TASK BRIEF: Repeat the entries below exactly and in full.

RECORDS FOR THIS TASK:
────────────────

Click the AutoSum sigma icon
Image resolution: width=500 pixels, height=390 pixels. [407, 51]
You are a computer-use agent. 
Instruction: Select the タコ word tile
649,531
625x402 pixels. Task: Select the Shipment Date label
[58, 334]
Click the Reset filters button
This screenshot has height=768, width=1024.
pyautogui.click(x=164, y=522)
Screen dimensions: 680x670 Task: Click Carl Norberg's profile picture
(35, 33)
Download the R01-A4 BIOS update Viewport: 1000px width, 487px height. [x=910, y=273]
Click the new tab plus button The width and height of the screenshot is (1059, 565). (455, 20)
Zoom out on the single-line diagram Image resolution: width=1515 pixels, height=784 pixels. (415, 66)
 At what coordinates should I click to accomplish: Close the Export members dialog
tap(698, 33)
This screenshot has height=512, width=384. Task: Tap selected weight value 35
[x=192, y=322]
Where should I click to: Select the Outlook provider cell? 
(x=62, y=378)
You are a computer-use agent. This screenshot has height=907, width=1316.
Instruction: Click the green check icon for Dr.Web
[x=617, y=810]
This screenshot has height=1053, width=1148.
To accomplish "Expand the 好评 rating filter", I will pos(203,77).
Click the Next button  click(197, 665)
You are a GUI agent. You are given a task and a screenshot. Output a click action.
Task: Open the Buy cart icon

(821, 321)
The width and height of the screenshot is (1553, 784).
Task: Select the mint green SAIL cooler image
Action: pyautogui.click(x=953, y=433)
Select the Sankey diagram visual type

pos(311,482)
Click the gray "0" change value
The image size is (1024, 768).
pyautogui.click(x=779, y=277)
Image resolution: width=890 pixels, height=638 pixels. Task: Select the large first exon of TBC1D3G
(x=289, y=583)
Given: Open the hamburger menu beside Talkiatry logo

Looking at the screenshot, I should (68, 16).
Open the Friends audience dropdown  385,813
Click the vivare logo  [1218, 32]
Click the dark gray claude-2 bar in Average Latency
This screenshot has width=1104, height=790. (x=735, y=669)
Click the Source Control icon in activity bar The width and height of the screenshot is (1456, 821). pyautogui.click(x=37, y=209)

────────────────

RESPONSE TO THIS TASK:
Click the AutoSum sigma icon
Image resolution: width=500 pixels, height=390 pixels. [407, 51]
You are a computer-use agent. 
Instruction: Select the タコ word tile
649,531
625x402 pixels. Task: Select the Shipment Date label
[58, 334]
Click the Reset filters button
This screenshot has height=768, width=1024.
pyautogui.click(x=164, y=522)
Screen dimensions: 680x670 Task: Click Carl Norberg's profile picture
(35, 33)
Download the R01-A4 BIOS update Viewport: 1000px width, 487px height. [x=910, y=273]
Click the new tab plus button The width and height of the screenshot is (1059, 565). (455, 20)
Zoom out on the single-line diagram Image resolution: width=1515 pixels, height=784 pixels. (415, 66)
 At what coordinates should I click to accomplish: Close the Export members dialog
tap(698, 33)
This screenshot has height=512, width=384. Task: Tap selected weight value 35
[x=192, y=322]
Where should I click to: Select the Outlook provider cell? 
(x=62, y=378)
You are a computer-use agent. This screenshot has height=907, width=1316.
Instruction: Click the green check icon for Dr.Web
[x=617, y=810]
This screenshot has height=1053, width=1148.
To accomplish "Expand the 好评 rating filter", I will pos(203,77).
Click the Next button  click(197, 665)
You are a GUI agent. You are given a task and a screenshot. Output a click action.
Task: Open the Buy cart icon

(821, 321)
The width and height of the screenshot is (1553, 784).
Task: Select the mint green SAIL cooler image
Action: pyautogui.click(x=953, y=433)
Select the Sankey diagram visual type

pos(311,482)
Click the gray "0" change value
The image size is (1024, 768).
pyautogui.click(x=779, y=277)
Image resolution: width=890 pixels, height=638 pixels. Task: Select the large first exon of TBC1D3G
(x=289, y=583)
Given: Open the hamburger menu beside Talkiatry logo

Looking at the screenshot, I should (68, 16).
Open the Friends audience dropdown  385,813
Click the vivare logo  [1218, 32]
Click the dark gray claude-2 bar in Average Latency
This screenshot has width=1104, height=790. (x=735, y=669)
Click the Source Control icon in activity bar The width and height of the screenshot is (1456, 821). pyautogui.click(x=37, y=209)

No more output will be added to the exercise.